1. FAILING TO DO BUSINESS WITH A PROPERLY STRUCTURED LEGAL ENTITY.
Sole proprietorship is a disaster waiting to happen. It subjects all of the business owner’s personal wealth to claims and debts associated with the business. General partnerships are even worse. Having a general partnership subjects one partner’s personal assets to claims and debts that might arise from the acts of the other partner! A corporation, limited liability company (LLC) or other properly structured legal entity is a must.
2. HAVING A PROPERLY STRUCTURED LEGAL ENTITY, BUT FAILING TO DO BUSINESS IN THE PROPER MANNER.
Having a legal entity does little good if you don’t respect it. You must conduct the business at arm’s length and scrupulously keep personal assets and affairs separate from business assets and affairs. There are formalities that you must adhere to if you expect the courts to respect your legal entity. Don’t give a potential plaintiff a way to pierce the corporate veil.
3. NOT KEEPING UP ON PAYROLL TAXES.
This may be the single worst sin of a business owner. The penalties and interest associated with failing to remit payroll and trust fund taxes are significant. These tax liabilities cannot be discharged in bankruptcy and become the personal liability of the responsible business officer.
4. NOT PLANNING FOR OBVIOUS EVENTS.
Death is a certainty and disability is always a possibility. Any business owner must have a plan in place to ensure the continued success of the business when he or she is unable to continue working. A business continuity and succession plan is a must.
5. GIVING EMPLOYEES THE KEY TO THE COURTHOUSE.
Litigation can be financially disastrous, even if you win. It can cost tens of thousands of dollars to successfully defend even the most frivolous of lawsuits. Consider having an alternative dispute resolution agreement in place with all of your employees that will avoid court proceedings and resolve disputes in binding arbitration.
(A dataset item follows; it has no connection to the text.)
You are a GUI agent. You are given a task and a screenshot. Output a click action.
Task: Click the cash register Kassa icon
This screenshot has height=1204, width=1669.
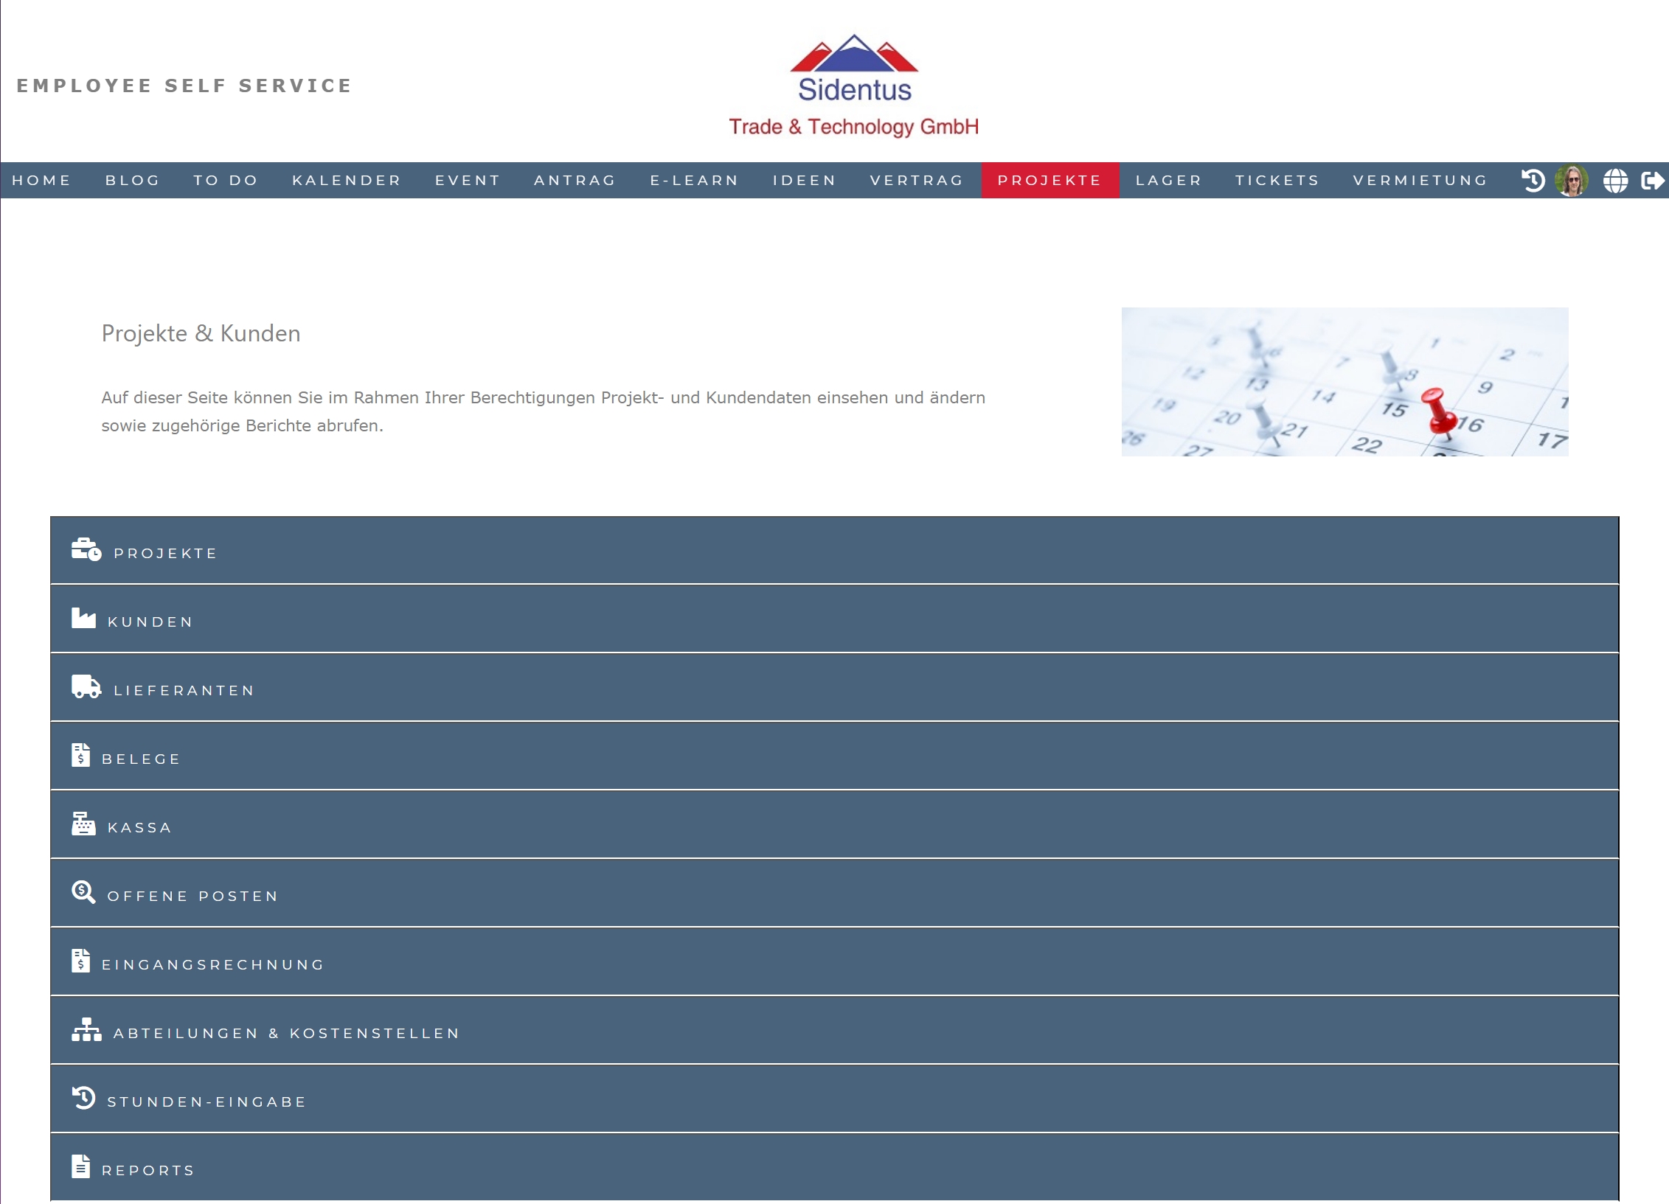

6. HAVING A BAD EMPLOYEE HANDBOOK.
A bad employee handbook is much, much worse than no employee handbook. The terms of a poorly written handbook can be interpreted by a court to be a “contract” with the employees that will require you to do things you never intended to do (doing away with at-will employment rules, etc.)
7. NOT HAVING CONFIDENTIALITY / NON-COMPETE / NON-DISCLOSURE and TRADE SECRET AGREEMENTS.
There’s no reason to be in business if you aren’t going to protect yourself from employees becoming your competitors (after you’ve shown them the ropes!). Similarly, there are many instances in the conduct of business where you might unintentionally provide what would otherwise be protected information without an agreement that the recipient cannot use it in competition with you. Protect the information and intelligence that makes your business valuable!
This article was originally written and posted by John Kenney on another one of our websites a few years ago. The information is still very relevant and, because we’re in the slow process of taking down the other web site, we thought it a good idea to bring this one over to this site.